# Exercise details
Write each line exactly, from the line that holds "809x299 pixels." through the final line of the material, and no other line.

# Supplied data
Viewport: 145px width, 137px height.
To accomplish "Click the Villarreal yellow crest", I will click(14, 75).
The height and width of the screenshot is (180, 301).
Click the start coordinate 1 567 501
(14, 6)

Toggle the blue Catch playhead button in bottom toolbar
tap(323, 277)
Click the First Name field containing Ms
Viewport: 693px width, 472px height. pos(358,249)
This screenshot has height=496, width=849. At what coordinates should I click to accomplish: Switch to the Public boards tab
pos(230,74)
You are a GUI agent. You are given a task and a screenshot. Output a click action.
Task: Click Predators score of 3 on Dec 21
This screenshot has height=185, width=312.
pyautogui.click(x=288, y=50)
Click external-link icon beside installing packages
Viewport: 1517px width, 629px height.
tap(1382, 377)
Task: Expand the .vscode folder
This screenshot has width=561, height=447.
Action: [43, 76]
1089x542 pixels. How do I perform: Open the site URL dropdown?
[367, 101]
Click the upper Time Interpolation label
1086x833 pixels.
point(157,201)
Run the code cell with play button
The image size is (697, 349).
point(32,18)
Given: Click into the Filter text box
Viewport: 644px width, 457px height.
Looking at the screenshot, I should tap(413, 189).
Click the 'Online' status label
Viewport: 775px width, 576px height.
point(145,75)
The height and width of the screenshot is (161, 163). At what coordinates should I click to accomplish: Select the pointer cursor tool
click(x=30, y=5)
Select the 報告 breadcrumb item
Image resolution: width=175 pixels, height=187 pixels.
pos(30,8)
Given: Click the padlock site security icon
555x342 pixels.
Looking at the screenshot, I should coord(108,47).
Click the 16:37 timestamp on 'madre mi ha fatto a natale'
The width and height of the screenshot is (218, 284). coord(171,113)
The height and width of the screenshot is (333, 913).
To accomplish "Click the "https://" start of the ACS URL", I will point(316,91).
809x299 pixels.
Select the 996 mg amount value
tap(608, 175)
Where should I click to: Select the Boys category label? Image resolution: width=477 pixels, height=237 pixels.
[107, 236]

# Output for this exercise
809x299 pixels.
Select the 996 mg amount value
tap(608, 175)
Where should I click to: Select the Boys category label? Image resolution: width=477 pixels, height=237 pixels.
[107, 236]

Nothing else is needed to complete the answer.